Augmented Reality

Digitisation in the working world has become a matter of course for many companies. It is already well advanced in the planning and engineering of logistics systems. The demands on cycle and response times as well as the use of sophisticated technologies have intensified in recent years. Augmented reality is primarily used in warehouses for inventories and picking. It is as yet less commonly used for the efficient set-up and operational maintenance of logistics systems. If, for example, the installation progress is delayed, this can have serious consequences for the project lead time; a system standstill and idle times lead to lost turnover and extra costs. The manufacturer has to intervene as quickly as possible. Specialist know-how is needed in many cases. Unfortunately, the specialists are often far away, so that valuable time is lost. This is a significant cost factor with globally installed systems and may tie up valuable resources for several days. If we also bear in mind the fact that the problem can often be solved by a specialist in next to no time, we quickly realise just how big the influence of travelling time is on the downtime or cycle time.

The question thus arises as to how fitters, service technicians, commissioning teams and customers can be given fast and competent support on site using the know-how of specialists. How can unnecessary service calls and empty trips be avoided? The use of augmented reality (AR) appears to show great promise here. This prompted Gilgen Logistics to launch a pilot project.

Gilgen Logistics found valuable partners for the development in the Institute for Information Systems of the University of Applied Sciences and Arts Northwestern Switzerland and the Computer Perception & Virtual Reality Lab of the Institute for Human Centred Engineering of the Bern University of Applied Sciences. The project was also supported by Innosuisse, the Swiss Innovation Agency.

Since the basic functions of a mixed-reality headset are already in general use, the team focussed on marking and animating components of the elements. The supporter hereby marks those components of the virtual 3D model that are to be highlighted in colour. The operator can then be shown animations about the assembly or installation sequence, position or setting/adjustment.

The operator is on site and experiencing problems with the system that cannot be solved without the help of a specialist. They therefore put on an AR headset, connecting them to a supporter via the microphone and Voice over IP. The supporter can see the live image from the AR headset’s camera on their own monitor. The headset can identify the type of element by means of a marker and downloads the corresponding 3D data from the Gilgen Logistics data server. The element is then augmented, i.e. the virtual 3D model is superimposed over the real element. The supporter sees the same 3D model on their PC and can now mark, show and hide individual faulty components for the operator and guide them through the repair, installation or troubleshooting process. All of this time, the operator has both their hands free for work.

A number of relatively new and complex IT technologies had to be combined for this pilot project:

Several network servers were needed to exchange the data. On the one hand, this guarantees a continuous flow of data for the 3D synchronisation. Because this exchange has to work with a very low latency, a software was used that can also be found in multiplayer online games. On the other hand, the two clients (HoloLens and browser app) had to be linked.

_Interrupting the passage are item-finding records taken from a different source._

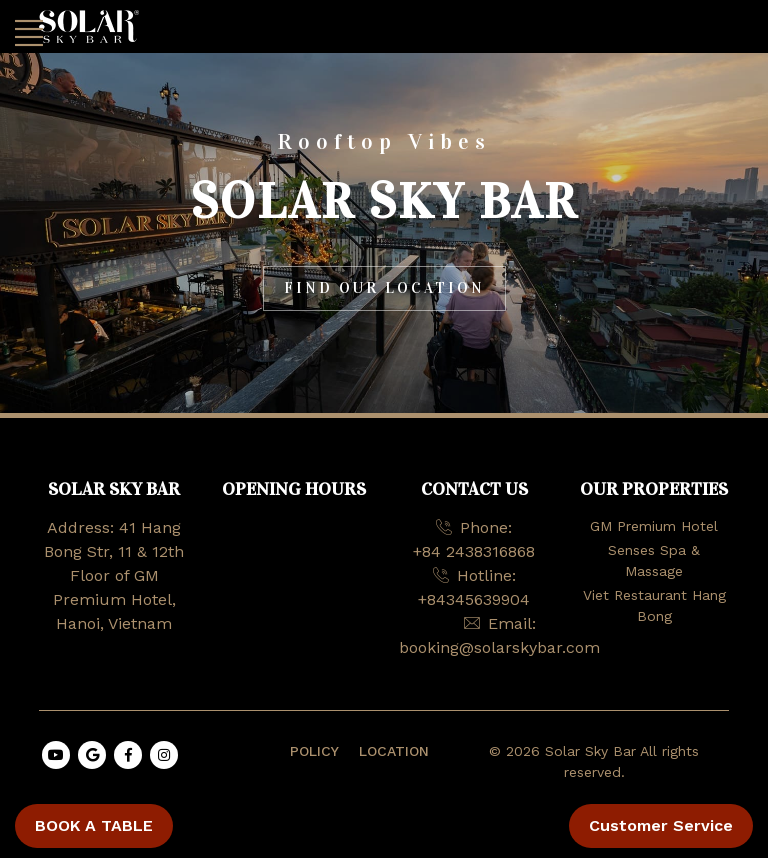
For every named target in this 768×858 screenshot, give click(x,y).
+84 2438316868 (474, 551)
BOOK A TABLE (94, 825)
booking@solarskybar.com (499, 647)
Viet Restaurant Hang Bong (654, 605)
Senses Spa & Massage (654, 560)
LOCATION (394, 751)
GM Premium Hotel (654, 526)
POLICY (314, 751)
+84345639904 (474, 599)
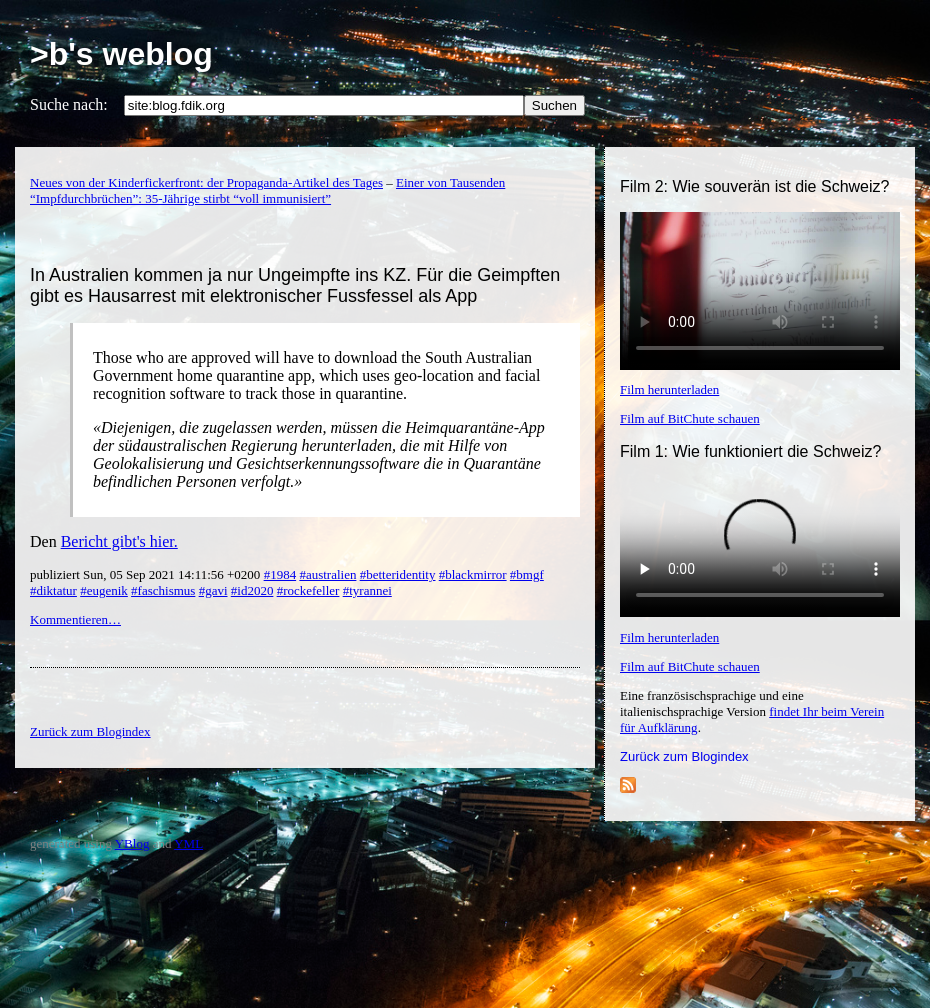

A technology that is familiar from video conference tools was used for real-time communication. This allows the web browser and the HoloLens to exchange video and audio streams directly. The HoloLens is hereby connected to the Internet via WLAN.

Gilgen uses the HoloLens headset from Microsoft for the application. This AR headset shows the wearer 3D objects that are not really there in the room. This takes place stereoscopically (separately for both eyes) and in real-time. The most important aspect here is that the headset can determine the wearer’s position and orientation, and thus their line of vision, very quickly and precisely. The HoloLens detects the room with a 3D depth camera and infra-red sensors. The Unity game engine is used to generate the 3D graphics. Gilgen machines and their exact positions are identified with the HoloLens by means of a QR code.

The 3D objects that are shown in the HoloLens also appear in the supporter’s browser. The supporter can also rotate the 3D model in any direction. The most important innovation in this project was that the supporter can now select and highlight a part that is causing problems in their 3D image of the machine. The selected part is transmitted to the HoloLens and the supporter can give the operator precise instructions, just as if they were standing next to them.

“This project has shown us that augmented reality in intralogistics has a great potential for improving efficiency,” concludes Daniel Fricker, Head of Developments. “The use of augmented reality improves the safety and trust of customers in using the system. This pilot project has laid the foundations for further projects, such as developing a network link between the system and the Gilgen support department, bringing us closer to our goal of the ‘efficient processing of realisation projects and the best possible customer support’.”

Our Head of Engineering - Daniel Fricker - tests the brand new Hololens 2 from Microsoft. It will soon be in live use by the service technicians.